India imports nearly all the gold it consumes, making the country particularly vulnerable to swings in global prices, shipping disruptions and currency pressures.
Also Read: Why India hiked gold import duty to 15%
According to Senco's Sen, the immediate impact of the higher import duty is likely to be visible in jewellery volumes rather than overall value sales.
“The volumes might get impacted by 10-15 percent but value wise it will remain at higher level. Consumers will buy lighter weight jewellery,” he said.
The remarks indicate that while fewer grams of gold jewellery may be sold, elevated bullion prices could still keep the industry’s overall revenue base relatively firm.
Jewellers across India have already been dealing with record-high gold prices, which have pushed many consumers towards smaller-ticket purchases, lighter ornaments and lower-carat designs in recent months.
The latest duty increase could deepen that trend, especially in discretionary buying segments where consumers are more sensitive to price movements.

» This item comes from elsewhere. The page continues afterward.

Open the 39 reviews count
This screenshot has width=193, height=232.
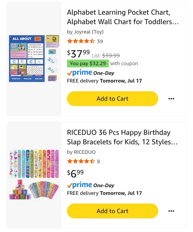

Sources have linked the duty increase directly to the risks emerging from the ongoing conflict in West Asia, which has unsettled crude oil markets and raised concerns over supply-chain disruptions.
Higher oil prices pose a major challenge for India because the country depends heavily on imported crude. Rising energy costs can widen the current account deficit, weaken the rupee and add inflationary pressure across the economy.
Against that backdrop, policymakers have moved to curb imports considered non-essential, including precious metals, which account for a significant outflow of foreign exchange.
The government had previously reduced gold and silver import duties in the 2024-25 Union Budget when external pressures had eased and foreign exchange conditions were more stable. The latest reversal signals growing concern within policymakers over external-sector risks as geopolitical tensions intensify.